An early reference to non-business intelligence occurs in Sun Tzu's The Art of War. Sun Tzu claims that to succeed in war, one should have full knowledge of one's own strengths and weaknesses and full knowledge of one's enemy's strengths and weaknesses. Lack of either one might result in defeat. A certain school of thought draws parallels between the challenges in business and those of war, specifically:

* collecting data
* discerning patterns and meaning in the data (generating information)
* responding to the resultant information

Prior to the start of the Information Age in the late 20th century, businesses sometimes took the trouble to struggle to collect data from non-automated sources. Businesses then lacked the computing resources to properly analyze the data, and often made commercial decisions primarily on the basis of intuition.

As businesses started automating more and more systems, more and more data became available. However, collection remained a challenge due to a lack of infrastructure for data exchange or to incompatibilities between systems. Reports on the data gathered sometimes took months to generate. Such reports allowed informed long-term strategic decision-making. However, short-term tactical decision-making continued to rely on intuition.

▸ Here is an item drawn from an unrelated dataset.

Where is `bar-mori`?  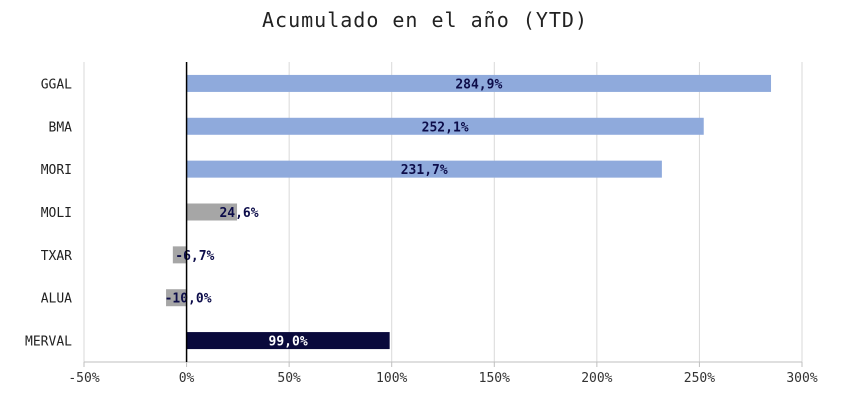
bar-mori is located at coordinates (424, 169).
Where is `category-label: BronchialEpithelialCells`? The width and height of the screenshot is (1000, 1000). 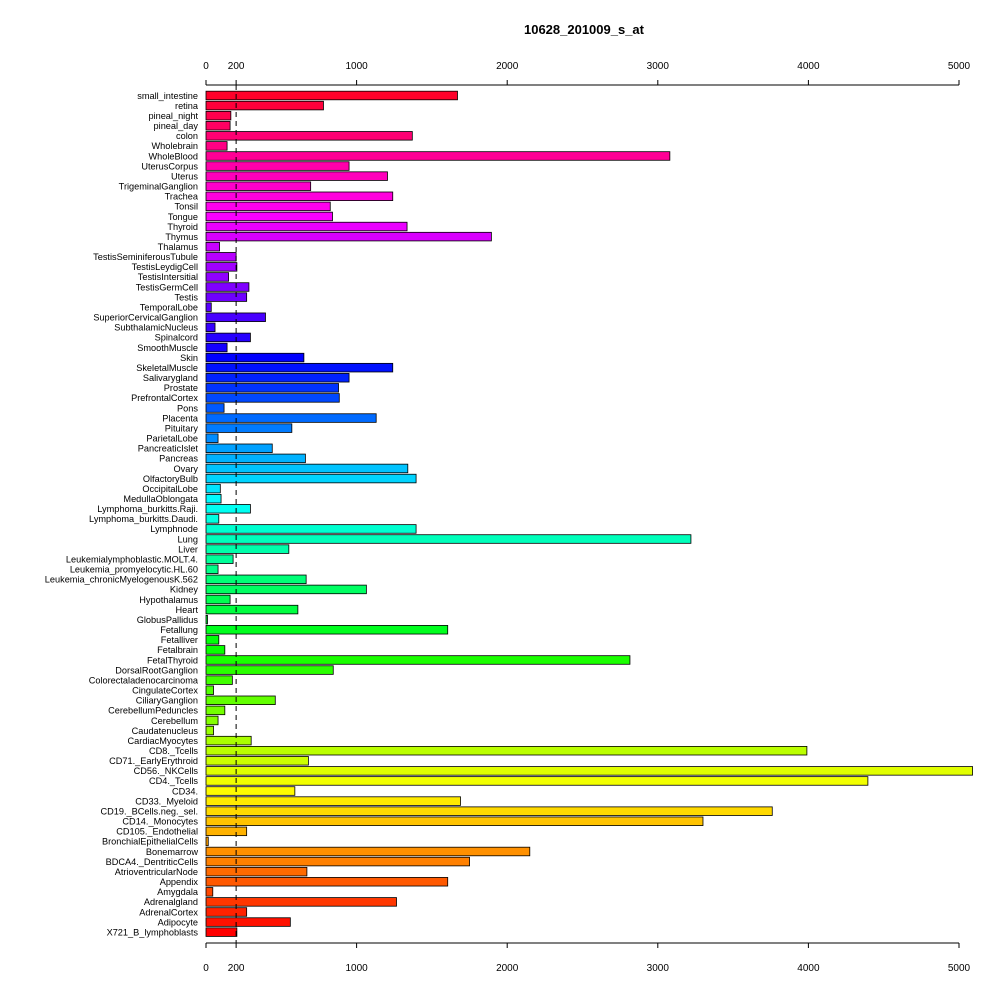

In modern businesses, increasing standards, automation, and technologies have led to vast amounts of data becoming available. Data warehouse technologies have set up repositories to store this data. Improved ETL and even recently Enterprise Application Integration tools have increased the speedy collecting of data. OLAP reporting technologies have allowed faster generation of new reports which analyze the data. Business intelligence has now become the art of sieving through large amounts of data, extracting information and turning that information into actionable knowledge.

In 1989 Howard Dresner, a Research Fellow at Gartner Group popularized "BI" as a umbrella term to describe a set of concepts and methods to improve business decision-making by using fact-based support systems. Dresner left Gartner in 2005 and joined Hyperion Solutions as its Chief Strategy Officer.